Rewrite the part of the material that opens with the line containing "Task: Click the ⌘7" and closes with the line containing "coord(860,195)", changing "magnifier" to "magnifying glass" and keeping everything else the same.

Data listing:
▽

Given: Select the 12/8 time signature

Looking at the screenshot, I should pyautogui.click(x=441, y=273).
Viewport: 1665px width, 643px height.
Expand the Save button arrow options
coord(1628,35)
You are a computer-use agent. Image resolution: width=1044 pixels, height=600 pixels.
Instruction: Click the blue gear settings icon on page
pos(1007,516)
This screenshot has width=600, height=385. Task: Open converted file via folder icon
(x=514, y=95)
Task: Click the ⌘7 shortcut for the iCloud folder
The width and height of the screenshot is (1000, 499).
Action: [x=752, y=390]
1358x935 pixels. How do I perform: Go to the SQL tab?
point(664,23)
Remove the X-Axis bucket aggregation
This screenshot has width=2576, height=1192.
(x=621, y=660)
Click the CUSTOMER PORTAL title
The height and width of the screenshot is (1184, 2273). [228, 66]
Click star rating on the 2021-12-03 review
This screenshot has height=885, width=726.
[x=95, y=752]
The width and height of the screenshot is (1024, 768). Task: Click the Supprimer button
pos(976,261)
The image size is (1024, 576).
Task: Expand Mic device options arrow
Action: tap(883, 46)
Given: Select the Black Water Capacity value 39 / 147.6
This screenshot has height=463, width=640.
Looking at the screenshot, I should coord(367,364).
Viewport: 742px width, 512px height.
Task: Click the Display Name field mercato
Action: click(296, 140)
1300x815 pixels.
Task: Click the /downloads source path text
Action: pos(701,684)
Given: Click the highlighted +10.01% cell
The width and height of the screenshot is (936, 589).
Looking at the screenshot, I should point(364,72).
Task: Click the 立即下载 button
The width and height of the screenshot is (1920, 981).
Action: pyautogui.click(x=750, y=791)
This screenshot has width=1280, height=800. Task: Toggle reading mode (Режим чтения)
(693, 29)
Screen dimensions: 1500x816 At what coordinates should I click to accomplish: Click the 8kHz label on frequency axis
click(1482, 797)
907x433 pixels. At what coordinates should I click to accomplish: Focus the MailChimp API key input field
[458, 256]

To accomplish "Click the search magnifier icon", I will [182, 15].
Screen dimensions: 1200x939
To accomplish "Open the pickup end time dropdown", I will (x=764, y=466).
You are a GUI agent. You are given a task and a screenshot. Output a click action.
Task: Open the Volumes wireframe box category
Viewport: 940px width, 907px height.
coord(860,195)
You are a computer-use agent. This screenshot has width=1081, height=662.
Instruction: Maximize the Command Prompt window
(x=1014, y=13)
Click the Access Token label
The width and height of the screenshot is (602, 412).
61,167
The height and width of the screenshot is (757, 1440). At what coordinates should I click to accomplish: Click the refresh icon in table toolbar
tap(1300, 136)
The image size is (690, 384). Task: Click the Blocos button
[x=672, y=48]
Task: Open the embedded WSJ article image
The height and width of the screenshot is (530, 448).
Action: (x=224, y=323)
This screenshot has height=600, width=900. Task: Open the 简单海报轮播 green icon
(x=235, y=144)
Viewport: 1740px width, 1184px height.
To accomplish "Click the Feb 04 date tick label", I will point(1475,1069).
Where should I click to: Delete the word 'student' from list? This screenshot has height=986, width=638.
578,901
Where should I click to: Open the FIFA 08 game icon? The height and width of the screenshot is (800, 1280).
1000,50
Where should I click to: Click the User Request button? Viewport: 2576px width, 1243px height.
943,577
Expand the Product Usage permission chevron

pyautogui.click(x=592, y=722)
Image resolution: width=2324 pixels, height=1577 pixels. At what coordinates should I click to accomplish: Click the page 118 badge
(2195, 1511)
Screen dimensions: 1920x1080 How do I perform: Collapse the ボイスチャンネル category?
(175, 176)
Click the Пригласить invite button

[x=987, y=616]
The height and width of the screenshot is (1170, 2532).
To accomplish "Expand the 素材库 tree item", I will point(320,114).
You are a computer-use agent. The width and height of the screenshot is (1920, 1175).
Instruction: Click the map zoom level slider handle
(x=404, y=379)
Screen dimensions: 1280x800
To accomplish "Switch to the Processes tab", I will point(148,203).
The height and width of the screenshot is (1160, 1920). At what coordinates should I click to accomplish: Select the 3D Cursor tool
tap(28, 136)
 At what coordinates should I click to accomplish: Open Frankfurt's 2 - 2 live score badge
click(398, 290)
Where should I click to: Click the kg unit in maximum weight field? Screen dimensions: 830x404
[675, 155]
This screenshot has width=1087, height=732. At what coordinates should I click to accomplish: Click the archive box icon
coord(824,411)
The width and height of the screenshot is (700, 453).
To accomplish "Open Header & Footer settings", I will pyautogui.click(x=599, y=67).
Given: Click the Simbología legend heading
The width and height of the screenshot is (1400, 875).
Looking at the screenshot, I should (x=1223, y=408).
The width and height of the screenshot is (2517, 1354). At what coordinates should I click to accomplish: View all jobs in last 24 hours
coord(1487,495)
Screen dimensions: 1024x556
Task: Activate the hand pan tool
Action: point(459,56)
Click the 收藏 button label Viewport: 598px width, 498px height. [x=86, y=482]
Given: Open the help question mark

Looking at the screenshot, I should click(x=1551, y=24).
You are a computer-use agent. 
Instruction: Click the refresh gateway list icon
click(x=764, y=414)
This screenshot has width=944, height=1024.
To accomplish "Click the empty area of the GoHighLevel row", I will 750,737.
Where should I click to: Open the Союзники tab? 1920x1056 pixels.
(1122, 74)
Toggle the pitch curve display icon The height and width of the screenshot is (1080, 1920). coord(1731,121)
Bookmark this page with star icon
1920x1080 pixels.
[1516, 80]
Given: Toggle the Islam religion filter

△

#### Reply to the exercise
Task: Click the ⌘7 shortcut for the iCloud folder
The width and height of the screenshot is (1000, 499).
Action: [x=752, y=390]
1358x935 pixels. How do I perform: Go to the SQL tab?
point(664,23)
Remove the X-Axis bucket aggregation
This screenshot has width=2576, height=1192.
(x=621, y=660)
Click the CUSTOMER PORTAL title
The height and width of the screenshot is (1184, 2273). [228, 66]
Click star rating on the 2021-12-03 review
This screenshot has height=885, width=726.
[x=95, y=752]
The width and height of the screenshot is (1024, 768). Task: Click the Supprimer button
pos(976,261)
The image size is (1024, 576).
Task: Expand Mic device options arrow
Action: tap(883, 46)
Given: Select the Black Water Capacity value 39 / 147.6
This screenshot has height=463, width=640.
Looking at the screenshot, I should coord(367,364).
Viewport: 742px width, 512px height.
Task: Click the Display Name field mercato
Action: click(296, 140)
1300x815 pixels.
Task: Click the /downloads source path text
Action: pos(701,684)
Given: Click the highlighted +10.01% cell
The width and height of the screenshot is (936, 589).
Looking at the screenshot, I should point(364,72).
Task: Click the 立即下载 button
The width and height of the screenshot is (1920, 981).
Action: pyautogui.click(x=750, y=791)
This screenshot has width=1280, height=800. Task: Toggle reading mode (Режим чтения)
(693, 29)
Screen dimensions: 1500x816 At what coordinates should I click to accomplish: Click the 8kHz label on frequency axis
click(1482, 797)
907x433 pixels. At what coordinates should I click to accomplish: Focus the MailChimp API key input field
[458, 256]

To accomplish "Click the search magnifying glass icon", I will [182, 15].
Screen dimensions: 1200x939
To accomplish "Open the pickup end time dropdown", I will (x=764, y=466).
You are a GUI agent. You are given a task and a screenshot. Output a click action.
Task: Open the Volumes wireframe box category
Viewport: 940px width, 907px height.
coord(860,195)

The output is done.